Я не отступаюсь и хочу знать, что происходит с мертвецами в земле. В ответ: мертвые разлагаются. Не понимаю — слишком мудрено.

Вроде сморщенного яблока, толкует воспитательница, когда там заводятся червяки и личинки и начинают его пожирать.

Невольно думаю о мусорном ведре у нас на кухне, а воспитательница добавляет: «Всего этого ты не замечаешь. Ты же мертв».

Нет ничего хуже пенки на горячем молоке, тонкого льда на замерзшем деревенском пруду, дюжины чернеющих на дворе слизняков. Смерть — старуха в цветастом домашнем халате. Богини судьбы шастают в платках, опираются на палки и лопочут на нижненемецком.
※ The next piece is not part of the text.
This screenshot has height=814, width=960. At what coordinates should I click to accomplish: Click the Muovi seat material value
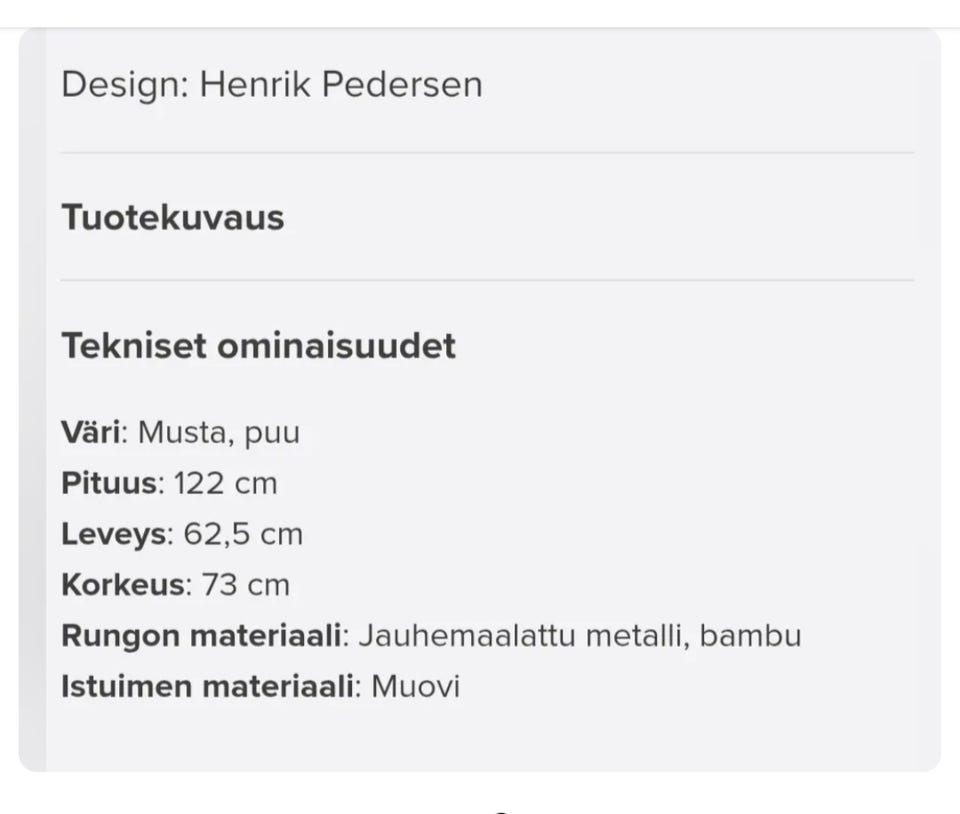pos(416,687)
Интересуются мертворожденными младенцами, всякими глупостями и рыхлят граблями могилы ушедших слишком рано мужей.


Нет ничего хуже пенки на горячем молоке, тонкого льда на замерзшем деревенском пруду, дюжины чернеющих на дворе слизняков.

Фон Беры были отважными и верными рыцарями, снискавшими всеобщую любовь. Их дворец сгорел, говорят одни. Его взорвали, считают другие. Дело рук деревенских — сами разграбили и подожгли, когда пришли русские, а старая графиня сбежала, уточняет одна старушка, и нет оснований ей не верить. Всё, что можно было унести, унесли: роскошную люстру из приемной залы, освинцованные стекла из дверей обоих салонов, мебель из темного дерева, книги, столовое серебро и фарфор, золотые зеркала, старинные географические карты и галерею предков с внушительными портретами чопорных господ верхом на статных лошадях, серебряный портсигар с графским гербом, на гербе — серый щит, на щите — черный медведь: на задних лапах, передние подняты, словно в приветствии, на шлеме — два лебедя, друг на друга не смотрят, шеи изогнуты.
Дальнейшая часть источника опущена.